On Saturday night a party was thrown featuring Frank Quitely at the awesome comics shop Isotope located in SF’s Hayes Valley. The hooch flowed freely keeping the well lubricated crowd in high spirits while the very cool and friendly Quitely (who also provided the dynamic Batman image for the cover for the WonderCon program book) signed books and hung out with fans in the store’s upstairs lounge area. An especially neat feature of the shop is its walls of several dozen toilet seat covers decorated by visiting comic artists.
WonderCon’s Artist Alley had many of comics’ best and brightest in attendance including the supremely talented Geoff Darrow It was great to speak at length with 8 time Harvey and Eisner Award winning artist and colorist Steve Oliff. Oliff had many great stories about his time spent (5 years!) hand applying the color to copies of all 2,100+ pages of the Epic Comics english adaptation of Katsuhiro Otomo’s sci-fi manga masterpiece Akira. These original color guides are now being sold by Oliff, and at $30 a pop they were HANDS DOWN the best deal on art to be found at WonderCon.
Sharing a table with Oliff was comic and storyboard artist Paul Power. Power’s most recent effort is his self published collection of Alex Toth’s 1950’s comic strip The Adventures of Jon Fury In Japan. If you’re a fan of Toth you’ll definitely want this collection of little seen work. The comic also includes the last interview with Toth, held shortly before his death in 2006.
There were several sellers of original art at WonderCon, but if you’re looking for the absolute best in contemporary sequential art the booth to be at was Scott Eder’s. With original pieces available from artists like Robert Crumb, Gary Panter, The Hernandez Brothers, Jack Kirby, Tim Lane and Simon Bisley, you can count on Eder to always have the best of the best.
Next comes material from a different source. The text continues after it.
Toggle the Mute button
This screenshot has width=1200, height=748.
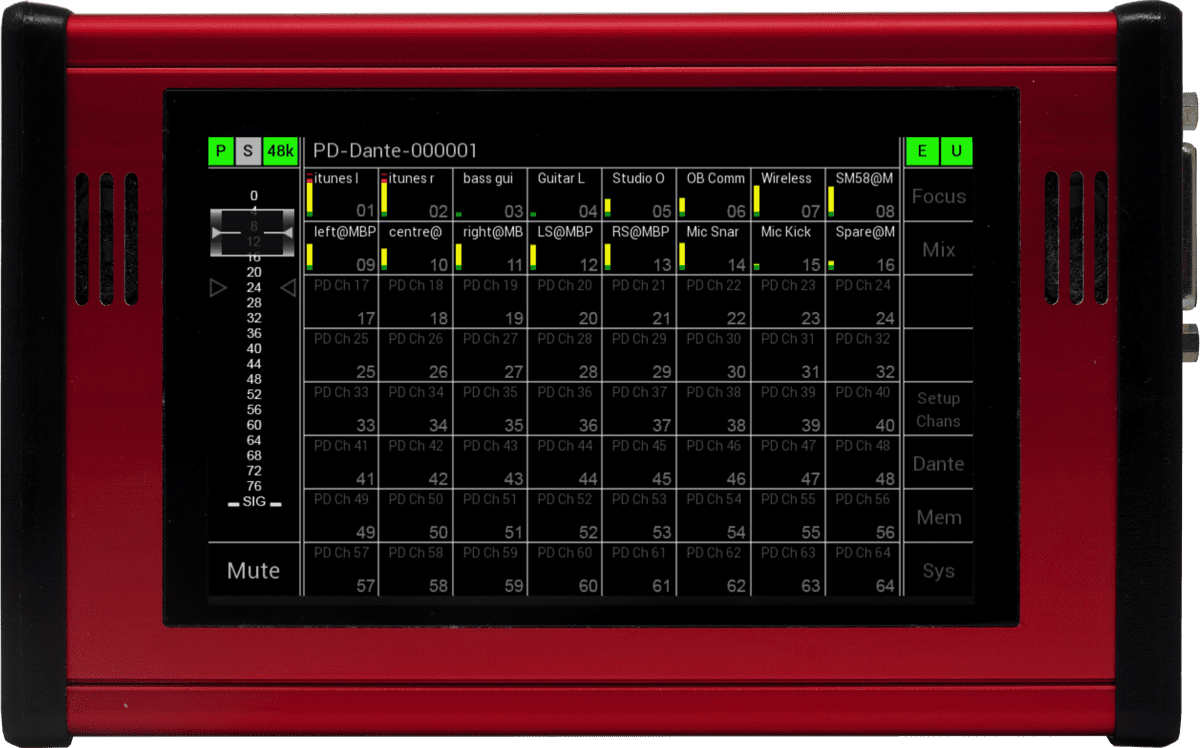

Also, I urge all New York ComicImpact readers to check out the just opened Peter (Hate) Bagge art exhibit at Eder’s great Brooklyn-based gallery.
The very talented artist and inker Dan Parsons was present with his portfolio of beautifully inked pages from various Dark Horse Star Wars titles. In seeing his great work first hand, I was not surprised when he told me that his biggest influence was the legendary Al Williamson. When I inquired if comic artists were allowed to sell Star Wars pages, it was interesting to learn that all SW comic art has to go through Lucasfilm, which gets first dibs on any and all pages they want for their archives. Only after this process can the art then be sold to collectors and fans.
Husband and wife creative duo Paul Guinan & Anina Bennet were at the Con to promote their fantastic book Boilerplate: History’s Mechanical Marvel, which is slated to be a 2013 feature film produced by J.J. Abrams. Though the pair are well known as comic creators, Boilerplate is not a comic, but instead a lavish invented visual history book of the world’s first robot, the Victorian era’s Boilerplate. The book seamlessly weaves the fictional robot’s adventures with actual historical events and figures the likes of Teddy Roosevelt, Pancho Villa, and boxer Jack Johnson. The incredible level of detail found throughout this book in both text and imagery makes it the most bang for your buck on the stands and comes very highly recommended.
Brian Ewing, one of the very best rock poster artists of his generation, was at the Con with prints of his razor sharp, vividly colored and certifiably cool illustrations.
And, with a bit of sadness, so ended another year’s WonderCon. Still, with the convention’s popularity soaring, you can be sure it will return again next spring for another round of pop culture madness in the beautiful City by the Bay. I will certainly be back again, partly because WonderCon is a great convention and partly because I’ll take any reason there is to visit the unbeatable awesomeness that is the city of San Francisco!